Task details
Every entry must be copied word for word.

Records for the task
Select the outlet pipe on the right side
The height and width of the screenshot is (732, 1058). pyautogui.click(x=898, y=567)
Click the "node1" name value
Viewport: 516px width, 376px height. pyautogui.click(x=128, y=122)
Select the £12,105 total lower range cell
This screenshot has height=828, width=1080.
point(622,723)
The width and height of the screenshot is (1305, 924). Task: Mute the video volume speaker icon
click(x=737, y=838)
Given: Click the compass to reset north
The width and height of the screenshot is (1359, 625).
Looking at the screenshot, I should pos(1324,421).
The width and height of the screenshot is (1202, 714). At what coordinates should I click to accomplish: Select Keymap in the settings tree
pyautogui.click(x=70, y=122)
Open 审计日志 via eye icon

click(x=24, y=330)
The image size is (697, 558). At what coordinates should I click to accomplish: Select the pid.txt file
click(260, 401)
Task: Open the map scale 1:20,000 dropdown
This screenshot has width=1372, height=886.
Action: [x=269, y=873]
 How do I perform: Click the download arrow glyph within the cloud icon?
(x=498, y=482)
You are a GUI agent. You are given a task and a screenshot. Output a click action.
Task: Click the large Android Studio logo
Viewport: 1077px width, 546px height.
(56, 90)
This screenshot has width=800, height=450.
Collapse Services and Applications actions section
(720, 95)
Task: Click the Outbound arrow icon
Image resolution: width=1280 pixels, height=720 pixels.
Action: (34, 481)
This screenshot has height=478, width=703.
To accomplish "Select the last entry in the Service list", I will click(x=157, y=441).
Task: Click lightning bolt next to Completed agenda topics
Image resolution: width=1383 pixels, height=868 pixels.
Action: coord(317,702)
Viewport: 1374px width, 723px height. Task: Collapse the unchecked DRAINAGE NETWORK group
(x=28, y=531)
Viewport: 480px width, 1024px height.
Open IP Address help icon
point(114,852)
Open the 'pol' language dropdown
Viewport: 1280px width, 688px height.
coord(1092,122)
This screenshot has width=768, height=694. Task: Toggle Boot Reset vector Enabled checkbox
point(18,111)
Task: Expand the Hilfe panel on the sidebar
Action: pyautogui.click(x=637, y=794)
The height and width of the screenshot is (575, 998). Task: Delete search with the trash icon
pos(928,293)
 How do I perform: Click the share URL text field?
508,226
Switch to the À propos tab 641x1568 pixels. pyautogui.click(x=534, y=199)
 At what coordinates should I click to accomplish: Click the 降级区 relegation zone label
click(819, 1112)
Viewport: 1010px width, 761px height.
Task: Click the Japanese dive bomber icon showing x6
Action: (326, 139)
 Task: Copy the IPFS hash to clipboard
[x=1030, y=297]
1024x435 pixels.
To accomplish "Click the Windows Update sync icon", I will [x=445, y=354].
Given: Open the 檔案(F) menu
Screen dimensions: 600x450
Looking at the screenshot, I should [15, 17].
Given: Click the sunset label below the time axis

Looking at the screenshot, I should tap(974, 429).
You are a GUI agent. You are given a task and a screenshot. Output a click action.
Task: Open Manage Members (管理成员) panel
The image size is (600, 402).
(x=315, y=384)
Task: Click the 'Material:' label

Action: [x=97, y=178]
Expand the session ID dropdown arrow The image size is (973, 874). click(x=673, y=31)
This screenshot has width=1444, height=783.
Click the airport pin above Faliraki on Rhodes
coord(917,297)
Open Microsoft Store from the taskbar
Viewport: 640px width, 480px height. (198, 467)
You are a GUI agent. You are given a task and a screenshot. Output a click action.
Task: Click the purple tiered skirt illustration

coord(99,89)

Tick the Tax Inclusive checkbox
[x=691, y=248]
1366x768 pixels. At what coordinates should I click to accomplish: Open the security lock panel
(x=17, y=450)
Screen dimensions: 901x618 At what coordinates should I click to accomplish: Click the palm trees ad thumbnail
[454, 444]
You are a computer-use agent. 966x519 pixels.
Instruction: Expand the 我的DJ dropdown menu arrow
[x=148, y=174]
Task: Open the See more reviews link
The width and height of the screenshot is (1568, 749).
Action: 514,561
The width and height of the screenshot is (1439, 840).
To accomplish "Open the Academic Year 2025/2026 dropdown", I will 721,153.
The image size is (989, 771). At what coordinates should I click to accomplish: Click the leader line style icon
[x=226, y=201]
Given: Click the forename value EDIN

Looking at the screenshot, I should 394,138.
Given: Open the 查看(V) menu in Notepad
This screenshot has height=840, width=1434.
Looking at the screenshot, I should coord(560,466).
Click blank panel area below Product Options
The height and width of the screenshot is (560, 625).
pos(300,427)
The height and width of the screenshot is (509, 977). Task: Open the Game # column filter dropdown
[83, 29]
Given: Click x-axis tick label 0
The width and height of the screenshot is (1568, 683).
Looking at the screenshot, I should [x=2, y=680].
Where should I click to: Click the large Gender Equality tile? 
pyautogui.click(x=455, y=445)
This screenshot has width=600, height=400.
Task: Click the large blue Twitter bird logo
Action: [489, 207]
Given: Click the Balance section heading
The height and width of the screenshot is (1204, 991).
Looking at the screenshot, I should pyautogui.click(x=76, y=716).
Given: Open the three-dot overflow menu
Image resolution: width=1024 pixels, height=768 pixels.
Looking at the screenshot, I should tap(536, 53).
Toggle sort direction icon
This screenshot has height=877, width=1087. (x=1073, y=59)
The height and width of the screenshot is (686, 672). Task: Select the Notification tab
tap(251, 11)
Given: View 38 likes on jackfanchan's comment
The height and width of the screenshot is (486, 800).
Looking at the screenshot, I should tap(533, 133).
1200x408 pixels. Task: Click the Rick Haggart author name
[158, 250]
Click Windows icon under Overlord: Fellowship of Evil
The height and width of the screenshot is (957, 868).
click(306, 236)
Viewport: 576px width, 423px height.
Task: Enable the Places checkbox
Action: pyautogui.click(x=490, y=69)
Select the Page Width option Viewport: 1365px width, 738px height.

Output of the exercise
Select the outlet pipe on the right side
The height and width of the screenshot is (732, 1058). pyautogui.click(x=898, y=567)
Click the "node1" name value
Viewport: 516px width, 376px height. pyautogui.click(x=128, y=122)
Select the £12,105 total lower range cell
This screenshot has height=828, width=1080.
point(622,723)
The width and height of the screenshot is (1305, 924). Task: Mute the video volume speaker icon
click(x=737, y=838)
Given: Click the compass to reset north
The width and height of the screenshot is (1359, 625).
Looking at the screenshot, I should pos(1324,421).
The width and height of the screenshot is (1202, 714). At what coordinates should I click to accomplish: Select Keymap in the settings tree
pyautogui.click(x=70, y=122)
Open 审计日志 via eye icon

click(x=24, y=330)
The image size is (697, 558). At what coordinates should I click to accomplish: Select the pid.txt file
click(260, 401)
Task: Open the map scale 1:20,000 dropdown
This screenshot has width=1372, height=886.
Action: [x=269, y=873]
 How do I perform: Click the download arrow glyph within the cloud icon?
(x=498, y=482)
You are a GUI agent. You are given a task and a screenshot. Output a click action.
Task: Click the large Android Studio logo
Viewport: 1077px width, 546px height.
(56, 90)
This screenshot has width=800, height=450.
Collapse Services and Applications actions section
(720, 95)
Task: Click the Outbound arrow icon
Image resolution: width=1280 pixels, height=720 pixels.
Action: (34, 481)
This screenshot has height=478, width=703.
To accomplish "Select the last entry in the Service list", I will click(x=157, y=441).
Task: Click lightning bolt next to Completed agenda topics
Image resolution: width=1383 pixels, height=868 pixels.
Action: coord(317,702)
Viewport: 1374px width, 723px height. Task: Collapse the unchecked DRAINAGE NETWORK group
(x=28, y=531)
Viewport: 480px width, 1024px height.
Open IP Address help icon
point(114,852)
Open the 'pol' language dropdown
Viewport: 1280px width, 688px height.
coord(1092,122)
This screenshot has width=768, height=694. Task: Toggle Boot Reset vector Enabled checkbox
point(18,111)
Task: Expand the Hilfe panel on the sidebar
Action: pyautogui.click(x=637, y=794)
The height and width of the screenshot is (575, 998). Task: Delete search with the trash icon
pos(928,293)
 How do I perform: Click the share URL text field?
508,226
Switch to the À propos tab 641x1568 pixels. pyautogui.click(x=534, y=199)
 At what coordinates should I click to accomplish: Click the 降级区 relegation zone label
click(819, 1112)
Viewport: 1010px width, 761px height.
Task: Click the Japanese dive bomber icon showing x6
Action: (326, 139)
 Task: Copy the IPFS hash to clipboard
[x=1030, y=297]
1024x435 pixels.
To accomplish "Click the Windows Update sync icon", I will [x=445, y=354].
Given: Open the 檔案(F) menu
Screen dimensions: 600x450
Looking at the screenshot, I should [15, 17].
Given: Click the sunset label below the time axis

Looking at the screenshot, I should tap(974, 429).
You are a GUI agent. You are given a task and a screenshot. Output a click action.
Task: Open Manage Members (管理成员) panel
The image size is (600, 402).
(x=315, y=384)
Task: Click the 'Material:' label

Action: [x=97, y=178]
Expand the session ID dropdown arrow The image size is (973, 874). click(x=673, y=31)
This screenshot has width=1444, height=783.
Click the airport pin above Faliraki on Rhodes
coord(917,297)
Open Microsoft Store from the taskbar
Viewport: 640px width, 480px height. (198, 467)
You are a GUI agent. You are given a task and a screenshot. Output a click action.
Task: Click the purple tiered skirt illustration

coord(99,89)

Tick the Tax Inclusive checkbox
[x=691, y=248]
1366x768 pixels. At what coordinates should I click to accomplish: Open the security lock panel
(x=17, y=450)
Screen dimensions: 901x618 At what coordinates should I click to accomplish: Click the palm trees ad thumbnail
[454, 444]
You are a computer-use agent. 966x519 pixels.
Instruction: Expand the 我的DJ dropdown menu arrow
[x=148, y=174]
Task: Open the See more reviews link
The width and height of the screenshot is (1568, 749).
Action: 514,561
The width and height of the screenshot is (1439, 840).
To accomplish "Open the Academic Year 2025/2026 dropdown", I will 721,153.
The image size is (989, 771). At what coordinates should I click to accomplish: Click the leader line style icon
[x=226, y=201]
Given: Click the forename value EDIN

Looking at the screenshot, I should 394,138.
Given: Open the 查看(V) menu in Notepad
This screenshot has height=840, width=1434.
Looking at the screenshot, I should coord(560,466).
Click blank panel area below Product Options
The height and width of the screenshot is (560, 625).
pos(300,427)
The height and width of the screenshot is (509, 977). Task: Open the Game # column filter dropdown
[83, 29]
Given: Click x-axis tick label 0
The width and height of the screenshot is (1568, 683).
Looking at the screenshot, I should [x=2, y=680].
Where should I click to: Click the large Gender Equality tile? 
pyautogui.click(x=455, y=445)
This screenshot has width=600, height=400.
Task: Click the large blue Twitter bird logo
Action: [489, 207]
Given: Click the Balance section heading
The height and width of the screenshot is (1204, 991).
Looking at the screenshot, I should pyautogui.click(x=76, y=716).
Given: Open the three-dot overflow menu
Image resolution: width=1024 pixels, height=768 pixels.
Looking at the screenshot, I should tap(536, 53).
Toggle sort direction icon
This screenshot has height=877, width=1087. (x=1073, y=59)
The height and width of the screenshot is (686, 672). Task: Select the Notification tab
tap(251, 11)
Given: View 38 likes on jackfanchan's comment
The height and width of the screenshot is (486, 800).
Looking at the screenshot, I should tap(533, 133).
1200x408 pixels. Task: Click the Rick Haggart author name
[158, 250]
Click Windows icon under Overlord: Fellowship of Evil
The height and width of the screenshot is (957, 868).
click(306, 236)
Viewport: 576px width, 423px height.
Task: Enable the Places checkbox
Action: pyautogui.click(x=490, y=69)
Select the Page Width option Viewport: 1365px width, 738px height.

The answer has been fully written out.